I’ve gotten used to disappointment with Apple keyboards. I never liked the Smart Keyboards for iPad Pro and the lack of backlighting on the original Magic Keyboard holds it back in comparison to cheaper, comparable quality Bluetooth keyboards that do. Thankfully I was never forced to use the terrible Butterfly Keyboards that MacBook users have had to deal with for years, but they can’t be ignored. The last Apple Keyboard I liked was their older Wireless Keyboard and I owned it ten years ago. This is not a good track record.

I guess I shouldn’t have gotten my hopes up and expected different this time, but here we are. The new Magic Keyboard for the iPad Pro is far more limited than I initially hoped and this has been confirmed by video reviews from people who got them early.

Before I go further, here are a couple of the YouTube videos in question, in case you haven’t already seen them.


Ok, let’s unpack this. First of all, the keyboard and trackpad look great. I have absolutely no qualms with buying this  product, excessive pricing aside, because of that. Even if I end up returning it, I want to thoroughly review the Magic Keyboard because they do seem to be spot-on.

As for the comments about the weight, meh. That doesn’t bother me so much. I didn’t care for how light the Smart Keyboard Folio was because I didn’t think it provided enough protection without some additional help. I’ve also been using a Brydge Pro for a while now, and it’s not exactly light. I’m good with the extra weight if you get a great keyboard and user experience in exchange.

The problem I have looking at these videos is the extreme lack of flexibility. Literally. The Magic Keyboard exists in a world of 2-in-1 convertible devices and the Microsoft Surface Pro. My Lenovo Yoga C940 has a 360 degree screen that can fold back on itself. Every Yoga I’ve had since 2013 does this. The Surface Pro has a fully adjustable kickstand. It isn’t my favorite thing in the world, as it isn’t always ideal on a lap or small space, but it does give you the freedom to angle the device exactly where you want it. My favorite iPad Keyboard Case of all time, Logitech’s Slim Combo, had a similar kickstand setup that was very effective. My current Brydge Pro’s hinges allow me the same level of flexibility.

When I looked at the initial images of Apple’s new Magic Keyboard online, I thought we would have the freedom to use this new hinge mechanism to position the iPad Pro as we saw fit. The reality of this product doesn’t measure up to that. The positioning range shown in these videos is quite small and I find that extremely disappointing, especially in light of the very high price tag. Apple had a chance to deliver something better than the competition here and give its customers a best-in-class portable user experience for the iPad Pro.

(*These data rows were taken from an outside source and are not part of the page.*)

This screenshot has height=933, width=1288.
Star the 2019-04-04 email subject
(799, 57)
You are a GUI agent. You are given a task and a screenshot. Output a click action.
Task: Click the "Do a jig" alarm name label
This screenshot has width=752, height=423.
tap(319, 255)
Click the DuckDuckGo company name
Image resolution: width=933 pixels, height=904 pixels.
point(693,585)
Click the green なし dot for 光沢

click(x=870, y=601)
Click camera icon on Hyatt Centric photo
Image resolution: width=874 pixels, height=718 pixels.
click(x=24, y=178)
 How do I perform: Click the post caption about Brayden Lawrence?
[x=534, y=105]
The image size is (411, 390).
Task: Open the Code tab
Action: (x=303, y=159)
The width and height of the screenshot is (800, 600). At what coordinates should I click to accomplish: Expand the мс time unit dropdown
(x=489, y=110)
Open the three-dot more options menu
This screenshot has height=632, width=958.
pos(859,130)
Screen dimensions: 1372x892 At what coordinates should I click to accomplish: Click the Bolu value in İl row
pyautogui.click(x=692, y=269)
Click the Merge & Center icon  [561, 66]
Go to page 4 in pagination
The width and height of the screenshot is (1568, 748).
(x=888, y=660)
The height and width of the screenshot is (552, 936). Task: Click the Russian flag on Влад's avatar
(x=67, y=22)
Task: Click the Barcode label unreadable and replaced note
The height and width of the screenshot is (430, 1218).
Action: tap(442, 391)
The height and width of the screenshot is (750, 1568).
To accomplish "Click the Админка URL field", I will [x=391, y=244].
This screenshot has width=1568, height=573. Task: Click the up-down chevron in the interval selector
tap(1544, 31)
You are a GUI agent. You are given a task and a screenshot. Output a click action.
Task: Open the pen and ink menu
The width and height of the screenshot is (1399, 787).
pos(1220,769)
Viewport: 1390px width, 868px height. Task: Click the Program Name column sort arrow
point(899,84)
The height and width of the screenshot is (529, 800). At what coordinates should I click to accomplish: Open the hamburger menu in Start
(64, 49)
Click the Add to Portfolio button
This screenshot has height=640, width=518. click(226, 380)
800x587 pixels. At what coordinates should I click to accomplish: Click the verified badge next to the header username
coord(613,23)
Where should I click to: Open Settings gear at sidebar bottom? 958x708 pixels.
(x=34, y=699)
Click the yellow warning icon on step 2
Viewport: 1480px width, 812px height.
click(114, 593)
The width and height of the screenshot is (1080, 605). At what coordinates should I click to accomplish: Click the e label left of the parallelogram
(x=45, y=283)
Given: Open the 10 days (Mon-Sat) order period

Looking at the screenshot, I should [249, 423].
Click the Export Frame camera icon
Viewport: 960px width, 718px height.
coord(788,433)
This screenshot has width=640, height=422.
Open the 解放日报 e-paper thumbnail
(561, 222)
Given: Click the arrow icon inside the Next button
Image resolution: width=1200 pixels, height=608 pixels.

Unfortunately, by the looks of these and other videos, they failed to do so.

I also find it absolutely baffling that there is no way to get the keyboard out of the way here. Even Apple’s Smart Keyboard Folio can be folded back on itself for those times when you need the keyboard to get out of the way. This isn’t a strength of the Brydge Pro, but at least I can remove the iPad Pro and flip it over. Sure, you can take your iPad Pro off of the Magic Keyboard, but then you have no protection for your device while you use it as a tablet.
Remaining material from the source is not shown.